Brazen lifted a smooth needle-sharp hook on a corrugated handle and stroked the point across the back of his hand, pursing his lips at the prickle. “As a means to bring an agent inside my door, it lacks a little something. Neither of us would be likely to keep a rotting corpse around, and he can’t have expected me to bring the child to you for treatment. There are too many variables.”
Bijou nodded, a slow oscillation of her head that made her fat oval locks shiver against her shoulders. She set the watchglass down and shifted her cane to her other hand. “You know I do not trust him—”
“My loyalties are not divided, Bijou,” Brazen said. “I understand that you have learned well to distrust men, but as you were my teacher, I would not betray you. I swear it by my art.”
She reached out, as if absently, and patted his arm. Whatever comfort the gesture brought was swept away by her words.
“I know you’re not your father, sweetheart,” she said. “Never fear you will be mistaken for him.”
Three
The cub hears voices below. Those man-sounds, the ones they make nearly ceaselessly when they are in one another’s company. They argue like pigeons; they cluck and coo. The brothers-and-sisters only talk when it is needful, because sound tells the enemies where you are.
And for the brothers-and-sisters, the city is full of enemies.
We are small
, the cub thinks. Not in words as a man would understand them, because the cub’s words are smells and body-posture and small yips and growls and vocalizations (the cub’s speech is very handicapped, with its small flat ears and its tailless haunches) but in a wordless understanding.

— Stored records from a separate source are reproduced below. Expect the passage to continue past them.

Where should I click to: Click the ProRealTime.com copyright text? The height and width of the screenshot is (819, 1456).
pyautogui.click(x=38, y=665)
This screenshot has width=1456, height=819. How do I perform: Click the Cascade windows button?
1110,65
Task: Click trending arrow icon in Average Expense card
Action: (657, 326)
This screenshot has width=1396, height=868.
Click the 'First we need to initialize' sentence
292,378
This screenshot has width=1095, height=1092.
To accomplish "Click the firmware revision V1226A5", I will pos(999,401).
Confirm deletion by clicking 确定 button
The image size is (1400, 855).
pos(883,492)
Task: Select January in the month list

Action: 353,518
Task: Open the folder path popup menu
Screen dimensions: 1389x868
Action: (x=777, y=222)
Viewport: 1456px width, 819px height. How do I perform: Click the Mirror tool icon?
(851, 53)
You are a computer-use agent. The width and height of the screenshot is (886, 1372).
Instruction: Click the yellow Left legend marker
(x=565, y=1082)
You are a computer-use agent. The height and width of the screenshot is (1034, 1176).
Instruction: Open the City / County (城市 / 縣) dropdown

Nearly everything that is not prey—rats, cats, pigeons—is bigger than the brothers-and-sisters.
That is why the brothers-and-sisters scavenge and hide and must be smarter—cannier, slipperier, more subtle—than the men and the dogs and all the big things that would kill them and not even eat them, just leave their bodies in the road. The brothers-and-sisters will eat anything that is food and they are tricky and quick. So they survive.
The cub understands that there’s information in the man-sounds, just as there’s information in the arguing of pigeons. The cub crouches in the attic, where dim slanting light angles across the cluttered space, limning columns of dust. It cocks an ear and an eye close to a gap in the floorboards, and watches.
It recognizes the other man, the one with the old-creature, and at first draws back in fear. That pale-streaked, broad-shouldered man in the sweeping coat was the one who caged it and who brought it here in the swaying, rattling machine-creature. It smells of oil and ozone. Pain and dislocation: a sharp pang of loss. Where are the brothers-and-sisters?
Could it find them again?
Whatever noises the men are making are friendly noises. Some complicated dialogue seems to be underway, involving the old creature leading the pale-streaked one from place to place around the loft, showing it things on tables and making worried noises, while the pale-streaked creature hovers as if the old one is terribly fragile. It’s interesting for a little while, and the cub watches, knees bent up beside its ears, balanced on its toes with its haunches tucked under, in case it has to move in a hurry. It doesn’t think there’s a threat in the attic, and the winged bone creature has followed it up, so there’s someone here who
might
be a packmate. Even if the bone creatures are not the brothers-and-sisters, the cub knows it cannot live without a family.